Available data »
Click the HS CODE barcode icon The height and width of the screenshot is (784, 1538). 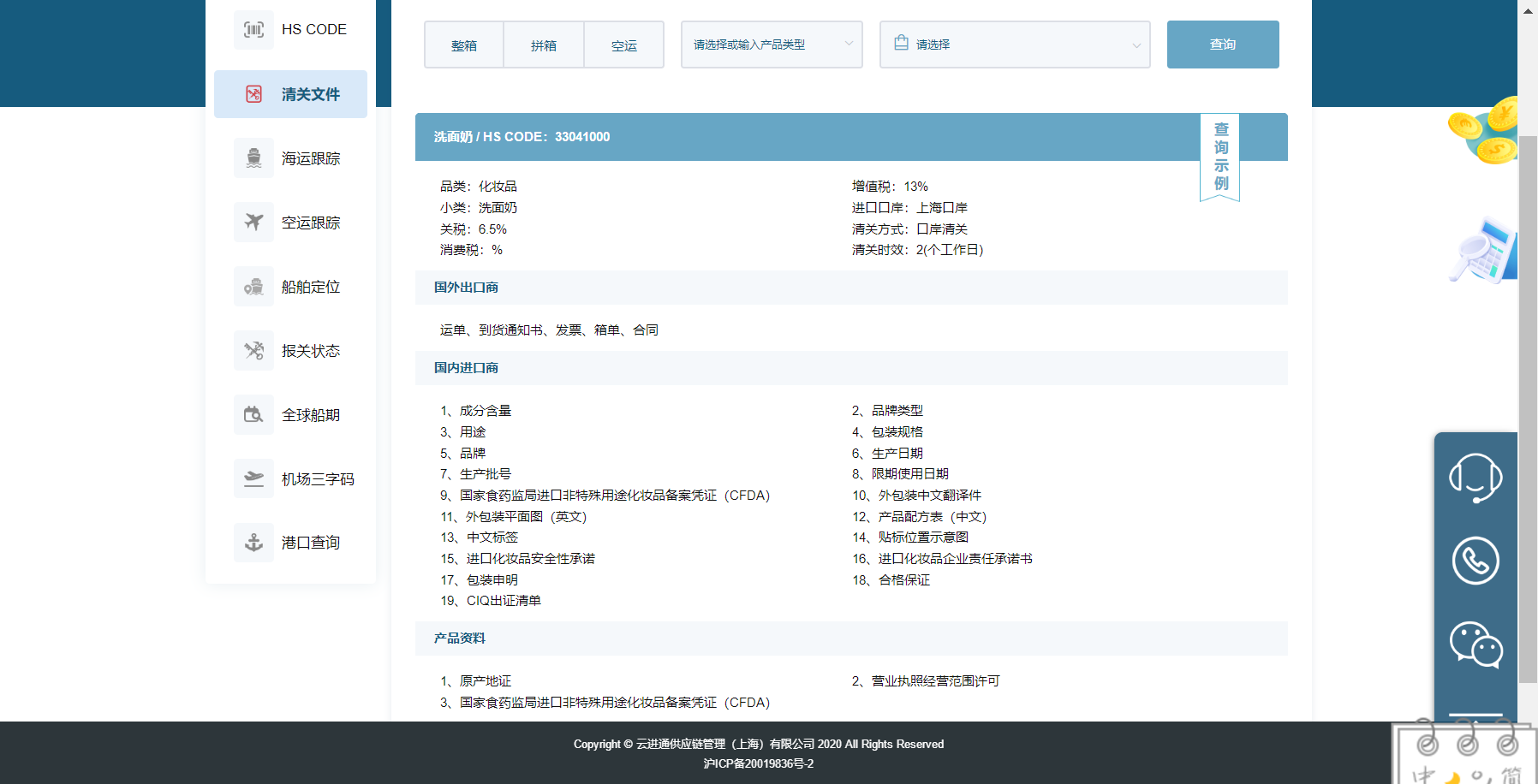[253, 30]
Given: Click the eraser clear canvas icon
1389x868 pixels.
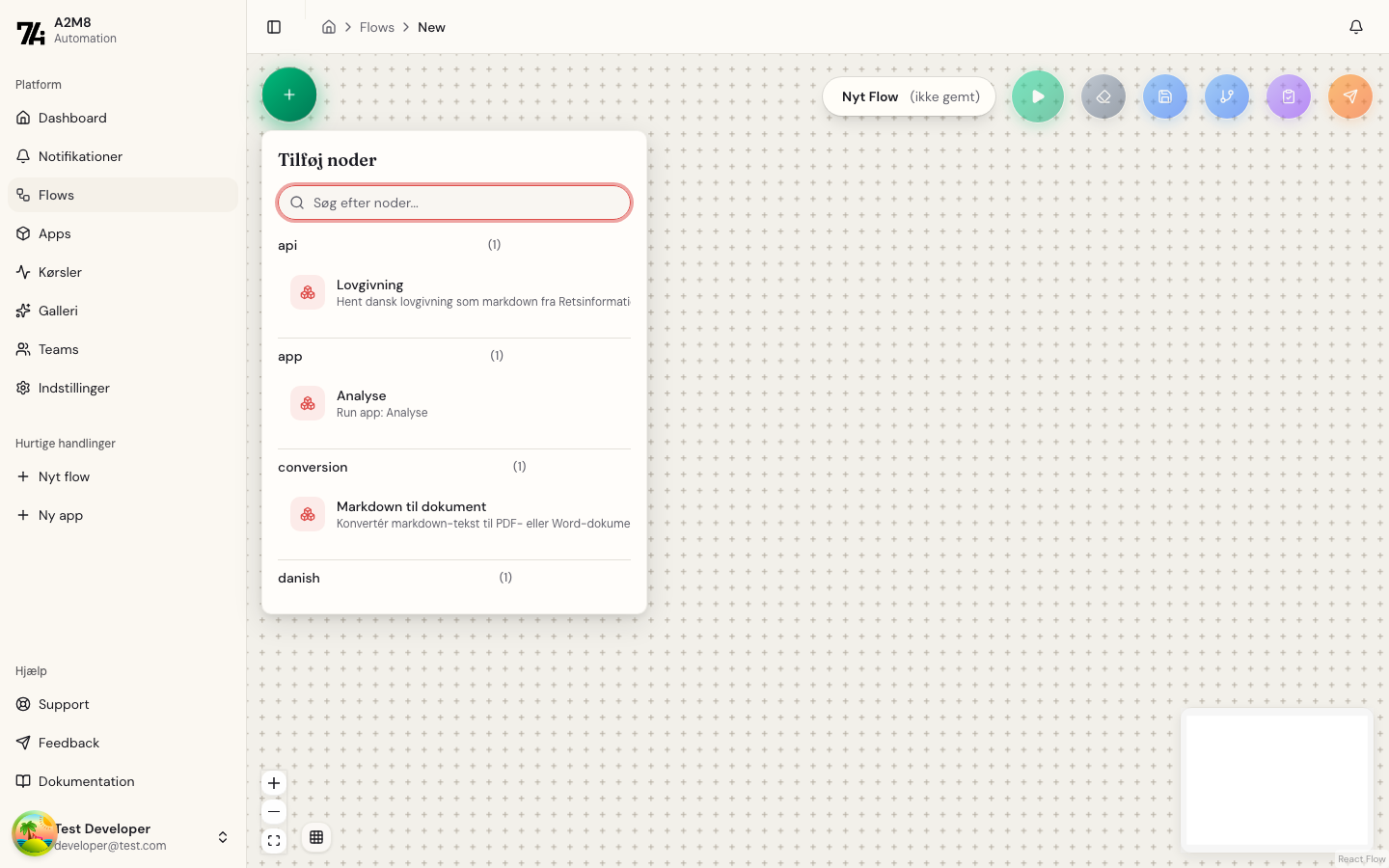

* * *

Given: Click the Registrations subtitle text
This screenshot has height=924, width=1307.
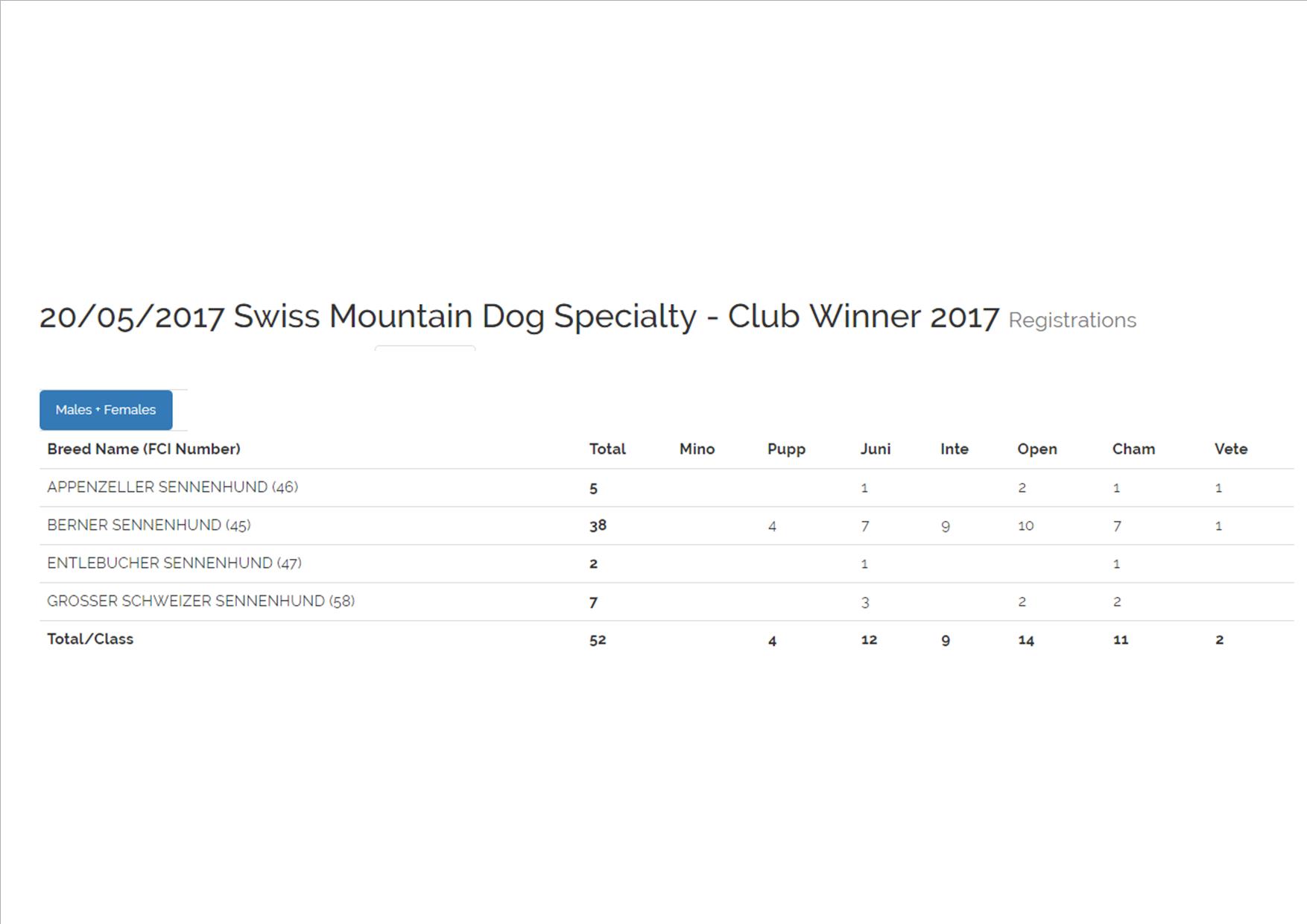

Work instruction »
If a line of the records contains the word "Given", count it; give only the total.

Written answer »
2